■ SOURCE MATERIAL ■
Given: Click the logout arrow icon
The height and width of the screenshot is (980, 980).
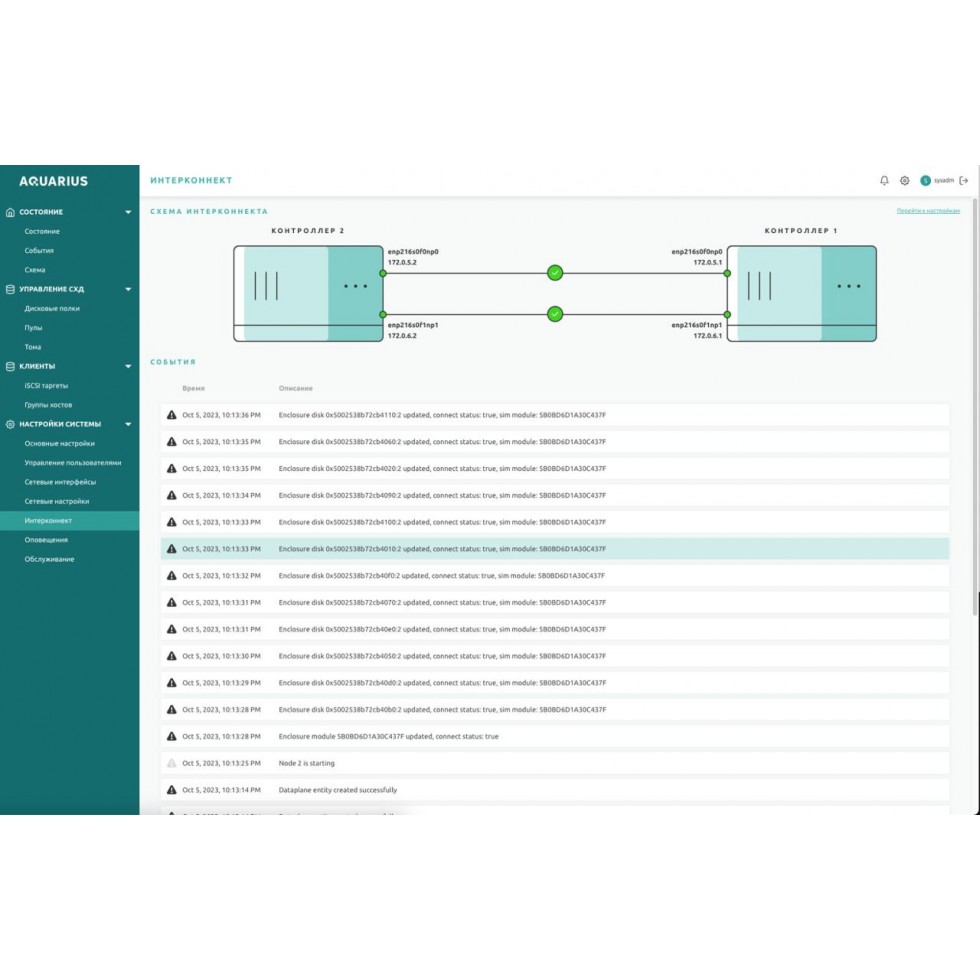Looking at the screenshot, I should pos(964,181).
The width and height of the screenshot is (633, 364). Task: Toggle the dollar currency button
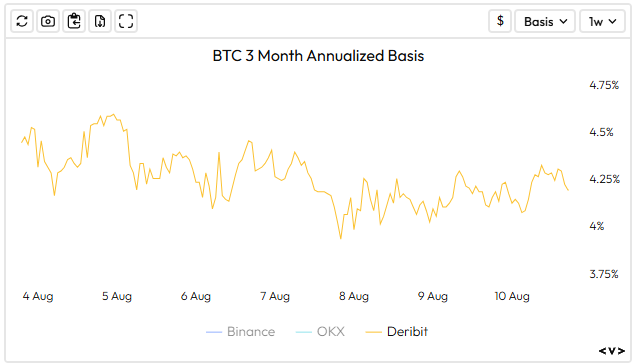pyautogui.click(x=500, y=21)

--

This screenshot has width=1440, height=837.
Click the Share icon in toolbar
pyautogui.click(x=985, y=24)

--

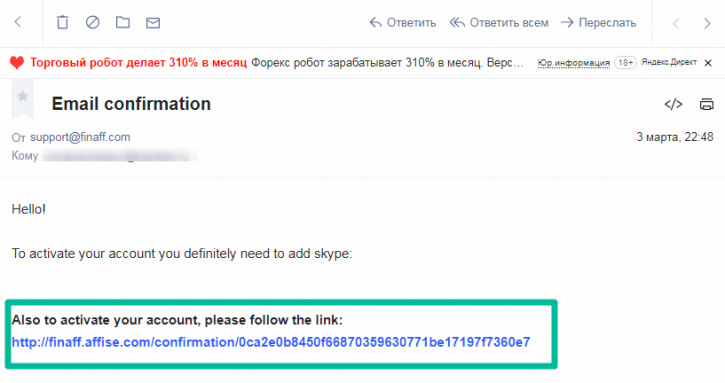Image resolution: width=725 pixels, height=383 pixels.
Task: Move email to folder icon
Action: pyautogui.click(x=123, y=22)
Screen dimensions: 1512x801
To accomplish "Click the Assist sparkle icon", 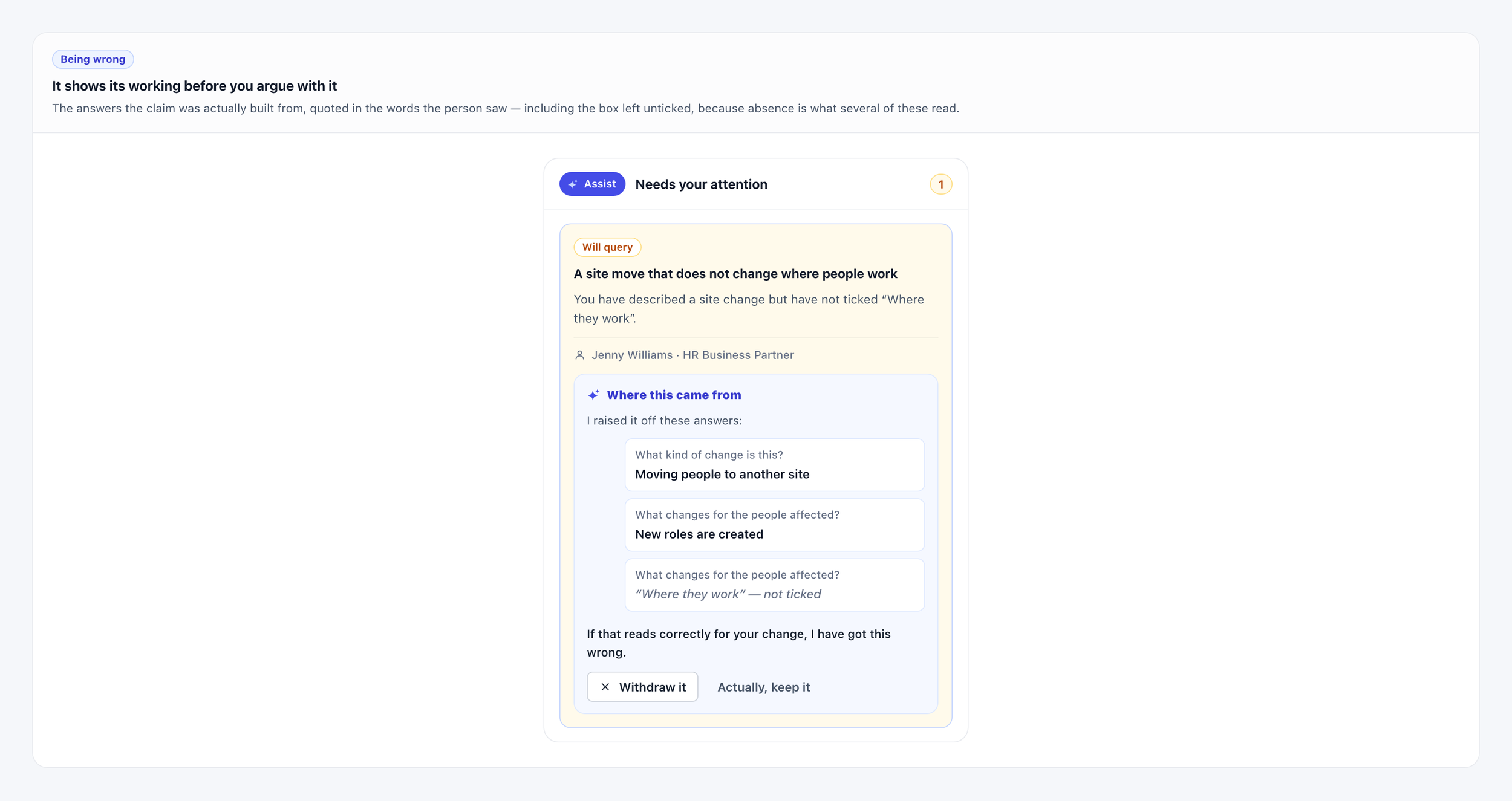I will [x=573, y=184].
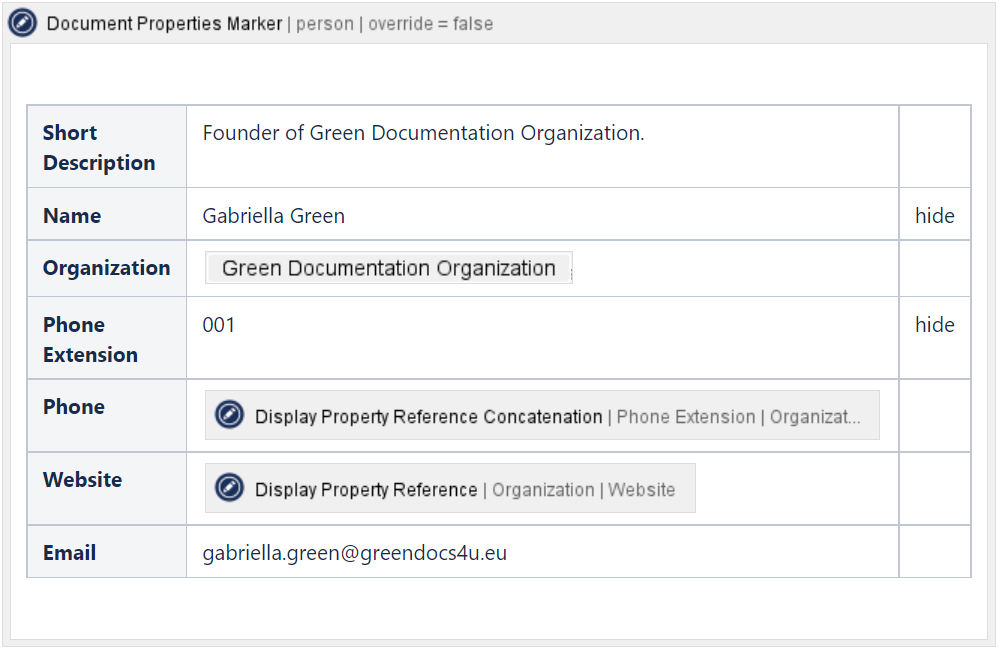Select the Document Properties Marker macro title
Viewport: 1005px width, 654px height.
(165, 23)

■ EXERCISE DESCRIPTION ■
Rewrite the lines from the one containing "Given: Click the logout arrow icon" through the one containing "pyautogui.click(x=500, y=21)", inclusive, replacing "dollar" with "euro" and keeping everything else unchanged. Leave out the pictures.

■ FINISHED EXERCISE ■
Given: Click the logout arrow icon
The height and width of the screenshot is (980, 980).
Looking at the screenshot, I should pos(964,181).
The width and height of the screenshot is (633, 364). Task: Toggle the euro currency button
pyautogui.click(x=500, y=21)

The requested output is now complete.